Networked information discovery and retrieval on the ERNET
Abstract
Networked Information Discovery and Retrieval (NIDR) is the problem of locating information that is present on a network and making use of the located information. With the increase in volume and kind of information on networks, NIDR is becoming more important than ever.
The Education and Research Network (ERNET) is the computer network that connects the academic and research community of India. This thesis addresses the NIDR problem on the ERNET by presenting Narada, an NIDR toolkit-cum-solution for the ERNET.
This thesis:
Surveys existing NIDR tools and discusses their suitability on the ERNET.
Discusses Anarchie, an NIDR tool for resources on anonymous FTP sites, which has been functioning in the IISc campus for over a year.
Introduces the concept of an Aggregate FTP Server, which provides a single window to all the FTP sites in a network domain.
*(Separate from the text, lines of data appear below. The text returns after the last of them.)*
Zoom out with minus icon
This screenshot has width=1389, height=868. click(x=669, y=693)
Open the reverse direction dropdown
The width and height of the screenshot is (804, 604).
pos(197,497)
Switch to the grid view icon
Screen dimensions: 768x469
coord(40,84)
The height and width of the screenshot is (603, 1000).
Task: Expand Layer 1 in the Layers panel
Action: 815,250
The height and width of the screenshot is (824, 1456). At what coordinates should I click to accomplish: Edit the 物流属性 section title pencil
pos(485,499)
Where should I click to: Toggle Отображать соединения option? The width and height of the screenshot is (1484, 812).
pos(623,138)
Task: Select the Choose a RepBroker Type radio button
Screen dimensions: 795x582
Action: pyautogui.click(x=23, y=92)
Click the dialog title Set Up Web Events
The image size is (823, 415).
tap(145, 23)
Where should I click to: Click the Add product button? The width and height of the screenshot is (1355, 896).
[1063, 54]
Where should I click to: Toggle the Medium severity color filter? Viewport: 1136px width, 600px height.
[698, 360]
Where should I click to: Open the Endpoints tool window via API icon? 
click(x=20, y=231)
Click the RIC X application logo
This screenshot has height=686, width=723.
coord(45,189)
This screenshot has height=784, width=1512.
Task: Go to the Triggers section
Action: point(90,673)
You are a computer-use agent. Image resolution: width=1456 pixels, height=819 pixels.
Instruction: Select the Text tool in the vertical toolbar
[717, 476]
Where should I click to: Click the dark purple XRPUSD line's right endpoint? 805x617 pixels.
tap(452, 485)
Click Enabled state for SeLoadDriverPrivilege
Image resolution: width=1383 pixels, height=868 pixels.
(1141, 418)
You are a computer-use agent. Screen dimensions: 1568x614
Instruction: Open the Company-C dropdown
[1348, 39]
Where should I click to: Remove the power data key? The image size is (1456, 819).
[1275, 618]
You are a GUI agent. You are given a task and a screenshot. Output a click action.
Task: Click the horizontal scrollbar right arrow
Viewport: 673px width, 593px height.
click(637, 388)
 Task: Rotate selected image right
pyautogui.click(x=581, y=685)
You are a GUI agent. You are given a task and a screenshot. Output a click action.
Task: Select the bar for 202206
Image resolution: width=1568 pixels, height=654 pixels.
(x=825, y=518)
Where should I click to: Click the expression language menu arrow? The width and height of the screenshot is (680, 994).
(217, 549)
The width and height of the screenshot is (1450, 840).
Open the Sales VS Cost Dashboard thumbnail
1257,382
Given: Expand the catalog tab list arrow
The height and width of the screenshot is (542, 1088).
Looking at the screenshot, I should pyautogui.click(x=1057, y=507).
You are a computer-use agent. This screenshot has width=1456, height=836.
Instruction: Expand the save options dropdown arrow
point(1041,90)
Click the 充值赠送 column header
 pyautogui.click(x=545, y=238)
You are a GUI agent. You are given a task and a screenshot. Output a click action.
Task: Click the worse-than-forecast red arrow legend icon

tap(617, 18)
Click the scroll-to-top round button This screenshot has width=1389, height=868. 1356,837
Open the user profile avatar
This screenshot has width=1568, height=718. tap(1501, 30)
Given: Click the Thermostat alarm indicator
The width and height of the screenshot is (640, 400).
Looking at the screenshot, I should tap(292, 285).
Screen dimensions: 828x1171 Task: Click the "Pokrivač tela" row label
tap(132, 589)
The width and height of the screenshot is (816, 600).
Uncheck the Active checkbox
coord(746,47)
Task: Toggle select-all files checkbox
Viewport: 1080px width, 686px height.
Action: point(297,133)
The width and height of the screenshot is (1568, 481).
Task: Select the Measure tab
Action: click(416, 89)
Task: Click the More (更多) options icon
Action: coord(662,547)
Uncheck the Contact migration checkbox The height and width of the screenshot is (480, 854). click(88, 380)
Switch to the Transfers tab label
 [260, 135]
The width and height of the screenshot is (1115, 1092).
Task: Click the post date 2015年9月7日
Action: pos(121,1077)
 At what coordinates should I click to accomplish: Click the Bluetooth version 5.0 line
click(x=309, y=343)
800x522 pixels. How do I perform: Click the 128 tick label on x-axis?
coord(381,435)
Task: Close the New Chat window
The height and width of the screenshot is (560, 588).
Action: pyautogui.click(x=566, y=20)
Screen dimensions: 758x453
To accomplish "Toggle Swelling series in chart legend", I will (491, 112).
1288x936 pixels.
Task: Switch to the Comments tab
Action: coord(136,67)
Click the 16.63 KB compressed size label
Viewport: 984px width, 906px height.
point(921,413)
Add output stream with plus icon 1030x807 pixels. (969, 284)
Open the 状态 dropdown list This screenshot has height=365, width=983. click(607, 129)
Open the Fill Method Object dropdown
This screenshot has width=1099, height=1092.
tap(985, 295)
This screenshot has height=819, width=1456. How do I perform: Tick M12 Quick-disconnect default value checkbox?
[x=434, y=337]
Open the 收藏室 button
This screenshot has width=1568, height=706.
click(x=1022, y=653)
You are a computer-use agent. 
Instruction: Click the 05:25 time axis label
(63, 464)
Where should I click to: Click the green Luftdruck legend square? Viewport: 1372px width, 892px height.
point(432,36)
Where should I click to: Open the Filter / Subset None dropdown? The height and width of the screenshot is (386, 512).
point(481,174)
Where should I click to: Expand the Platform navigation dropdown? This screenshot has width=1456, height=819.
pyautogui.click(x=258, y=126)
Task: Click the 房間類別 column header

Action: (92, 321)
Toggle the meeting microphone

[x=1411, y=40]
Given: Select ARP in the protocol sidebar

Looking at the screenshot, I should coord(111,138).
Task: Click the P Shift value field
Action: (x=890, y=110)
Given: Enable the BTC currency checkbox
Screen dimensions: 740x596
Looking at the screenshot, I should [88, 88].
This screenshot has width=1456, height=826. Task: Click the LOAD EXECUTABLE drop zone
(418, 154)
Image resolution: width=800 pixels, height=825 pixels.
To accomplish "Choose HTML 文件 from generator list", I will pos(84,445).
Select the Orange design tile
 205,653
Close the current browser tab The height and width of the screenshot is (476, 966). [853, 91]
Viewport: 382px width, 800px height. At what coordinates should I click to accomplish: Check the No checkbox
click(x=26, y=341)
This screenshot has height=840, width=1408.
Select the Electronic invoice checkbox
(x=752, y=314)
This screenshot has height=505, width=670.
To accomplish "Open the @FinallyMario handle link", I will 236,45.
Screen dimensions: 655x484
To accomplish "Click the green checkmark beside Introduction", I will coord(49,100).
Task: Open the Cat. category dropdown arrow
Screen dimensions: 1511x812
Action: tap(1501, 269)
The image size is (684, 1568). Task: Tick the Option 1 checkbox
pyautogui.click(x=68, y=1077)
Explores the relevance of providing offline access to the Internet.
To reduce the need for robots to crawl over websites, this thesis proposes an extension to the HTTP protocol, which under certain conditions, eliminates the need for a robot to crawl a website.
Deploying centralized NIDR solutions would burden ERNET’s network links. Distributed NIDR solutions are difficult to set up and administer. This thesis proposes a simpler hybrid system designed to be easy to set up and administer.
After presenting the implementation details of the various components, proposed extensions, and experiences with public deployment of Anarchie, the thesis concludes by presenting future research directions.